» **Collected data entries**
####

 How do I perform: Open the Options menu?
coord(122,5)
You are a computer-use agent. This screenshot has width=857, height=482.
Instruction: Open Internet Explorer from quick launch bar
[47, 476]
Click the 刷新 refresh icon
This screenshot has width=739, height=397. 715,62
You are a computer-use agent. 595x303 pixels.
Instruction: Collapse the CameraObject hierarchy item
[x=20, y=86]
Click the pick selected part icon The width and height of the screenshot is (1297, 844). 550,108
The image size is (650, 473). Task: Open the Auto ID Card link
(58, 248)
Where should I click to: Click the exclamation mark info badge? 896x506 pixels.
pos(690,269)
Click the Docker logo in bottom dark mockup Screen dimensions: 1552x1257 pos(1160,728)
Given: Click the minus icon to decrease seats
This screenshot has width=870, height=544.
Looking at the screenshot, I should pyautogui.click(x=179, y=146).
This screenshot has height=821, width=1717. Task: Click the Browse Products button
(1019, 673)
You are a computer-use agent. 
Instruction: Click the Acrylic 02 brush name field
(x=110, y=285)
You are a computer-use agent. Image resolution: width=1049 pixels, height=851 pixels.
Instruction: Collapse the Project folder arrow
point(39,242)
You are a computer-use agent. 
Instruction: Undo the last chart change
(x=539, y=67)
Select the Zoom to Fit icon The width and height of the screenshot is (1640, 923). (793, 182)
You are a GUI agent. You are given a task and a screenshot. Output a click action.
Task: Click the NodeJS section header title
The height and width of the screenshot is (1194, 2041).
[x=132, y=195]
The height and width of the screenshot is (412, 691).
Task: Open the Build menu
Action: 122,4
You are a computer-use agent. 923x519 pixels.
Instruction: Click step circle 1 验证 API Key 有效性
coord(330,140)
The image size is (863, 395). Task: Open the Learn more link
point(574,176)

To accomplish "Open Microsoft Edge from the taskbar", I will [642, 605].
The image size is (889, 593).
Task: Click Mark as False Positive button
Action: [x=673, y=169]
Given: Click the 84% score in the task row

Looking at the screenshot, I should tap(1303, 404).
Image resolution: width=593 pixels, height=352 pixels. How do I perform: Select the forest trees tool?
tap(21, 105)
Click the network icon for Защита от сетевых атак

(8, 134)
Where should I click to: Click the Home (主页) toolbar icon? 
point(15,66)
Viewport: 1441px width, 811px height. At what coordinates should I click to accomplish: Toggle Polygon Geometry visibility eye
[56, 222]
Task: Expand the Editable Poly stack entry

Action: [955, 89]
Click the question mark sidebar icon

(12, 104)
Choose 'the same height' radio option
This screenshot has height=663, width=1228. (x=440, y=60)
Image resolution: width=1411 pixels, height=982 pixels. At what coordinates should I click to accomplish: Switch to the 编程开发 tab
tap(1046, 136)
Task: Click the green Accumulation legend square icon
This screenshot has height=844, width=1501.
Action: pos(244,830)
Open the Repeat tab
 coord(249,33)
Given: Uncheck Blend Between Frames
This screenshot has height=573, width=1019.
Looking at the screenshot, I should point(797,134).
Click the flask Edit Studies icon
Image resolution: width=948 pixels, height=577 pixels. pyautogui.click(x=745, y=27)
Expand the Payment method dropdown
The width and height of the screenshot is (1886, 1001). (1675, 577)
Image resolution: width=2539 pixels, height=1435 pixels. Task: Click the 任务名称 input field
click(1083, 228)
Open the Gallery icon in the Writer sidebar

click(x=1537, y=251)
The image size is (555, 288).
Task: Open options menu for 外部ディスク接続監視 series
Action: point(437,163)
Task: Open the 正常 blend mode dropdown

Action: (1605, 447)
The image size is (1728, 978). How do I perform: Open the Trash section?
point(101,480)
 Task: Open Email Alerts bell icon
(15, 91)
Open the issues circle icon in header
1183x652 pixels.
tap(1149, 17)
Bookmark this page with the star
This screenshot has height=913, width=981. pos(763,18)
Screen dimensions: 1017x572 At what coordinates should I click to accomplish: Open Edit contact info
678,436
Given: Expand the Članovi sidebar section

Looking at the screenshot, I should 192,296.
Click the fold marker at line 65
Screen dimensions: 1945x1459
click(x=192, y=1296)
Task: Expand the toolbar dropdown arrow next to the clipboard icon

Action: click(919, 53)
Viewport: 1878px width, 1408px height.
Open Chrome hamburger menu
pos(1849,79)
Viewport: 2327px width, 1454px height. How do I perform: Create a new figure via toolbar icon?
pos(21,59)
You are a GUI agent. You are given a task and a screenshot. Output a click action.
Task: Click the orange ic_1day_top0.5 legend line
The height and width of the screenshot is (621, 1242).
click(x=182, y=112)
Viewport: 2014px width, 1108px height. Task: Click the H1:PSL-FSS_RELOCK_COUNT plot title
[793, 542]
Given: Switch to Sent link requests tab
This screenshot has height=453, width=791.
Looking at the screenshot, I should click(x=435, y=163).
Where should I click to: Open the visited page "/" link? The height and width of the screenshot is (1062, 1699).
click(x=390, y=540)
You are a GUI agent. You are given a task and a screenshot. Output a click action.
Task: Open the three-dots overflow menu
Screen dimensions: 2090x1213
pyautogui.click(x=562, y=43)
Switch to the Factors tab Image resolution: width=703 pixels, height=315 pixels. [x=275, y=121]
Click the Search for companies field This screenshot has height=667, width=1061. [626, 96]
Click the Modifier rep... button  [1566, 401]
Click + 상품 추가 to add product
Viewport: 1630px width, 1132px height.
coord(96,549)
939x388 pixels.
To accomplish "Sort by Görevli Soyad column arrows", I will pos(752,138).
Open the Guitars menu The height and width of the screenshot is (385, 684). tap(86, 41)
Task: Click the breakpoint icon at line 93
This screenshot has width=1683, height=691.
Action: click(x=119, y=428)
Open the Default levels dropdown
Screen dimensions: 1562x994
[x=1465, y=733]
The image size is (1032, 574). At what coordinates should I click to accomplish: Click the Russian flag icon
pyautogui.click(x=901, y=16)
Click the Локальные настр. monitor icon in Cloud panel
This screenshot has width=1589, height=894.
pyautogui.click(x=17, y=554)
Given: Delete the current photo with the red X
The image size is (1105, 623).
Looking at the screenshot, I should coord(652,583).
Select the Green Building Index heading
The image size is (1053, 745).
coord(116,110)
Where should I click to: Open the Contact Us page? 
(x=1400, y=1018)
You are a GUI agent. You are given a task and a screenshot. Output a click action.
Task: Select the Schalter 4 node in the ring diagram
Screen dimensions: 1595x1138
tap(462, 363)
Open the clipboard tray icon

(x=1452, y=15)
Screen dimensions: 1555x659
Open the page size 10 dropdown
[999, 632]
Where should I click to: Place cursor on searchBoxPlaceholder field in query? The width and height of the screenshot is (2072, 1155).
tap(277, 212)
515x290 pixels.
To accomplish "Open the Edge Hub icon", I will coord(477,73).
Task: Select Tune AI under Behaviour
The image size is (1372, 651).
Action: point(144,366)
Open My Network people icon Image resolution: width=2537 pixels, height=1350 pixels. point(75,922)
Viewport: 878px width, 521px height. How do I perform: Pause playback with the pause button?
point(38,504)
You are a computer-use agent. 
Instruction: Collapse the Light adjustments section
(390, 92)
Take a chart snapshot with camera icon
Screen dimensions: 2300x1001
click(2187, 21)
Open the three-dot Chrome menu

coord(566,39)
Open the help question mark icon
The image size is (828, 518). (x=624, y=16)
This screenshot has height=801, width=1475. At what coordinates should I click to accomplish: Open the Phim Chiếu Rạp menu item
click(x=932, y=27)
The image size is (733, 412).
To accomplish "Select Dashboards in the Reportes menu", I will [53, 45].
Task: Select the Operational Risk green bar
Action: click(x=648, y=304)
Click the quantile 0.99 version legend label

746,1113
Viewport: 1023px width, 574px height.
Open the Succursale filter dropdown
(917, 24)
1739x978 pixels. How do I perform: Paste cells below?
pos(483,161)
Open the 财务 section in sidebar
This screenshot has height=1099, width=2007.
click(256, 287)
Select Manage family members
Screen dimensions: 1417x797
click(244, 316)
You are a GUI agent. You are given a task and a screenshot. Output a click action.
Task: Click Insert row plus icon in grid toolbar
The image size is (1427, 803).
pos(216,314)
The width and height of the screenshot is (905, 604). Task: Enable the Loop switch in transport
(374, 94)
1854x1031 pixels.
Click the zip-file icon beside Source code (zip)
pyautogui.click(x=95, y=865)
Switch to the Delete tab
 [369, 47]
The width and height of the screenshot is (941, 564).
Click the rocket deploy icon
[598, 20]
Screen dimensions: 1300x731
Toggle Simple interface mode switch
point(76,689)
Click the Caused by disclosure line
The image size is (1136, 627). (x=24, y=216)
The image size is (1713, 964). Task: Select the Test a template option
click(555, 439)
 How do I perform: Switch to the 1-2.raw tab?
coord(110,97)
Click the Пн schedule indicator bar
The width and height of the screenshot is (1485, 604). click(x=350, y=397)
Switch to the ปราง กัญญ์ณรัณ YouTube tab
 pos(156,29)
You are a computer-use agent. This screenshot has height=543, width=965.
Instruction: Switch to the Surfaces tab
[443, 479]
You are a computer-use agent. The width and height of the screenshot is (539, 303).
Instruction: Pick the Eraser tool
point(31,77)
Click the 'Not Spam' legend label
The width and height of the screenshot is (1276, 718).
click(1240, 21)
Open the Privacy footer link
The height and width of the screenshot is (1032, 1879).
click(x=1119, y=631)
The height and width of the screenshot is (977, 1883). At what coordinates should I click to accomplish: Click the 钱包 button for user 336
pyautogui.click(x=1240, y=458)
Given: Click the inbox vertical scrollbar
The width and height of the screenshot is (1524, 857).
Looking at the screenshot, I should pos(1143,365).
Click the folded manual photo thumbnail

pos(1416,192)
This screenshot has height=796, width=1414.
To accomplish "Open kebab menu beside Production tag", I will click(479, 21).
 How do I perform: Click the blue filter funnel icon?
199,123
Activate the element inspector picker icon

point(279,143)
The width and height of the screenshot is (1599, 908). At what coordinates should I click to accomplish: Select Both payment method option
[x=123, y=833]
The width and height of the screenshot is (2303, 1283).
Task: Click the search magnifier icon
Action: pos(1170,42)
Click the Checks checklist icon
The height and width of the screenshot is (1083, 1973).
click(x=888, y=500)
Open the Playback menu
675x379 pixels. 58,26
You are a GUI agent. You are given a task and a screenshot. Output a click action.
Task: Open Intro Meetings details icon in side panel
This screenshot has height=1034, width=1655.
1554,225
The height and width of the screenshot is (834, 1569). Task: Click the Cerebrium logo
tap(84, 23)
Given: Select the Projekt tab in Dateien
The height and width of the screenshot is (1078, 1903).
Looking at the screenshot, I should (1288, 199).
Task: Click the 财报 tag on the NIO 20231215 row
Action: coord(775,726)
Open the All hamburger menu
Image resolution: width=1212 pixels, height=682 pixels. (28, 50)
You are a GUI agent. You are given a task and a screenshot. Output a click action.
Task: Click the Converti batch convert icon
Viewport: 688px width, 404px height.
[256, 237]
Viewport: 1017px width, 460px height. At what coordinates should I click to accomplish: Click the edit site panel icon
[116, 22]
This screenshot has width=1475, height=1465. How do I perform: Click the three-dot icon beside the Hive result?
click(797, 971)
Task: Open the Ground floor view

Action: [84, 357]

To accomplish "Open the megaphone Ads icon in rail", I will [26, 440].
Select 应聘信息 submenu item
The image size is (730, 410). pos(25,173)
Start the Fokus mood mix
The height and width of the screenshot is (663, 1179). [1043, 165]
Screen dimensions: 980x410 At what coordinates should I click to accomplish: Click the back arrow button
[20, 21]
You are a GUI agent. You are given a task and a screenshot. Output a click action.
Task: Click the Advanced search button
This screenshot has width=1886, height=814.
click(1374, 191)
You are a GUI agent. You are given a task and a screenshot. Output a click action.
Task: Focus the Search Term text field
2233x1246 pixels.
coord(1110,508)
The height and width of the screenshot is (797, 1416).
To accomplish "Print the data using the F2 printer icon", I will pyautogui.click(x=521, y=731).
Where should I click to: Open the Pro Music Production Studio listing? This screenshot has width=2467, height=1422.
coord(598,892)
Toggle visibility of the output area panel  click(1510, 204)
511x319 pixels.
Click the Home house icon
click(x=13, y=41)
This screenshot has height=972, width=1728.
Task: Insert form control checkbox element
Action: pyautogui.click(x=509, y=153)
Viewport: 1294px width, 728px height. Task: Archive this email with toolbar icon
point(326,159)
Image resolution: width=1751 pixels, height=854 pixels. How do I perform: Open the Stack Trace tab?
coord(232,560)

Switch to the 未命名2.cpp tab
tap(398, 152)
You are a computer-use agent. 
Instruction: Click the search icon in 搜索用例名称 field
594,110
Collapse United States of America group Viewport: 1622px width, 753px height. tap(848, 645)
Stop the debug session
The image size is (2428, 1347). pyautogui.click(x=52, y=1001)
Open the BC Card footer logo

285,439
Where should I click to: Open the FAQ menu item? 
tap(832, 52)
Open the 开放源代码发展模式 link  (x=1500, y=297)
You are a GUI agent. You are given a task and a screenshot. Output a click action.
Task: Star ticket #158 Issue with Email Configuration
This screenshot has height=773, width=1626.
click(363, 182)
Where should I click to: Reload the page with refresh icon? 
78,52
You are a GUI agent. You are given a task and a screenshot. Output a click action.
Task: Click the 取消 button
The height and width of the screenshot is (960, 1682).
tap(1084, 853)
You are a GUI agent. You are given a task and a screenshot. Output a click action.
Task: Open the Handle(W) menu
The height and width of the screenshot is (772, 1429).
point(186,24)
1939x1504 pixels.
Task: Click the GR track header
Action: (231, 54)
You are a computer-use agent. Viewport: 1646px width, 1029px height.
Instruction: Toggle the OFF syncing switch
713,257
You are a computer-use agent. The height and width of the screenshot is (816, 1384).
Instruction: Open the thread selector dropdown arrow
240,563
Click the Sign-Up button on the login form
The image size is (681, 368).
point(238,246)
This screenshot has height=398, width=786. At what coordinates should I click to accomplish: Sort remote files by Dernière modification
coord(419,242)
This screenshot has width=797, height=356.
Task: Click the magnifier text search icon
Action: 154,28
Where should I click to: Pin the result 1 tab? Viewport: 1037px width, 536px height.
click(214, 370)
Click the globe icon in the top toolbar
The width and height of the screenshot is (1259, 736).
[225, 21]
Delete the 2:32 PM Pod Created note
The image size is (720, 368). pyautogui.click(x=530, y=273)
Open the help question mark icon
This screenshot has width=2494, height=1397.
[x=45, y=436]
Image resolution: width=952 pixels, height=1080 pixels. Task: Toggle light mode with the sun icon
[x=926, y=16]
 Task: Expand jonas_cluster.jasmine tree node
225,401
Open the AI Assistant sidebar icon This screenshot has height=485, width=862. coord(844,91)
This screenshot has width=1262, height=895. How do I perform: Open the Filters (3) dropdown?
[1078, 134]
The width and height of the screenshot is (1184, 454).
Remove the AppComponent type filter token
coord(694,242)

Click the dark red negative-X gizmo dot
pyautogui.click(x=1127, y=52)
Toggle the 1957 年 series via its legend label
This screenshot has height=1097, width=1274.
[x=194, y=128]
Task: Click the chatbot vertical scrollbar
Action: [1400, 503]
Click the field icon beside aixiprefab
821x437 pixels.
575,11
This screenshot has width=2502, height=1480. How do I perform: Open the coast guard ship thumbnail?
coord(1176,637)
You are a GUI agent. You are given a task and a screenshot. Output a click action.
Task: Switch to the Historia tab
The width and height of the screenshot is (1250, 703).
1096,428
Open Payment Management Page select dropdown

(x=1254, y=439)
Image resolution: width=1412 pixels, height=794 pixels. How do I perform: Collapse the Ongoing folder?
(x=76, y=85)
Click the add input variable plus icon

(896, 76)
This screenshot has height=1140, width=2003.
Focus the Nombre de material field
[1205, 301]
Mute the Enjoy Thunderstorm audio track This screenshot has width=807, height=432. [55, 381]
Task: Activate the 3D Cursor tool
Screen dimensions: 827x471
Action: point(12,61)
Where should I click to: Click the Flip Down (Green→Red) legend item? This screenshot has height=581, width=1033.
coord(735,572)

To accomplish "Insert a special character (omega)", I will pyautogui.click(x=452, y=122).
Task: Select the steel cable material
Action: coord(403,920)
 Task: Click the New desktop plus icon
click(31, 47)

####

» **TASK PROMPT**
If a line in the records contains "computer", report it.

» **RESULT OF THIS EXERCISE**
You are a computer-use agent. This screenshot has width=857, height=482.
You are a computer-use agent. 595x303 pixels.
You are a computer-use agent. 
You are a computer-use agent. Image resolution: width=1049 pixels, height=851 pixels.
You are a computer-use agent. 
You are a computer-use agent. 923x519 pixels.
You are a computer-use agent. 
You are a computer-use agent. This screenshot has height=543, width=965.
You are a computer-use agent. The width and height of the screenshot is (539, 303).
You are a computer-use agent. 
You are a computer-use agent. Viewport: 1646px width, 1029px height.
You are a computer-use agent. The height and width of the screenshot is (816, 1384).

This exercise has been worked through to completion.